Bis 2008 studierte er Philosophie und Theologie an der Universität Münster, 2008 absolvierte er ein Freisemester in den USA. Für sein weiteres Studium wechselte er nach Rom an die Päpstliche Universität Gregoriana. 2011 wurde er Pastoralpraktikant in der Propsteigemeinde St. Peter (Recklinghausen). 2012 empfing er die Diakonenweihe in der Überwasserkirche Münster und wurde dort Diakon.
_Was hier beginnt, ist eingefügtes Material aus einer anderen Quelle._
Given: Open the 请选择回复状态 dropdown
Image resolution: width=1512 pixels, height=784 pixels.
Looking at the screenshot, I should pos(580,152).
Um sein Theologiestudium abzuschließen, kehrte er für zwei Jahre an die Päpstliche Universität Gregoriana nach Rom zurück. Am 10. Oktober 2013 empfing er dort in der Kirche St. Ignatius die Priesterweihe. Mit ihm wurden zwei weitere Diakone zu Priestern und vier Männer zu Diakonen geweiht. An der Weihe hatten neben dem Augsburger Bischof Dr. Konrad Zdarsa sowie den Münsteraner Weihbischöfen Dr. Christoph Hegge und Heinrich Timmerevers (heute Bischof von Dresden-Meißen) auch viele Geistliche aus dem Oldenburger Land teilgenommen, so zum Beispiel Lükens Heimatpfarrer Ludger Becker.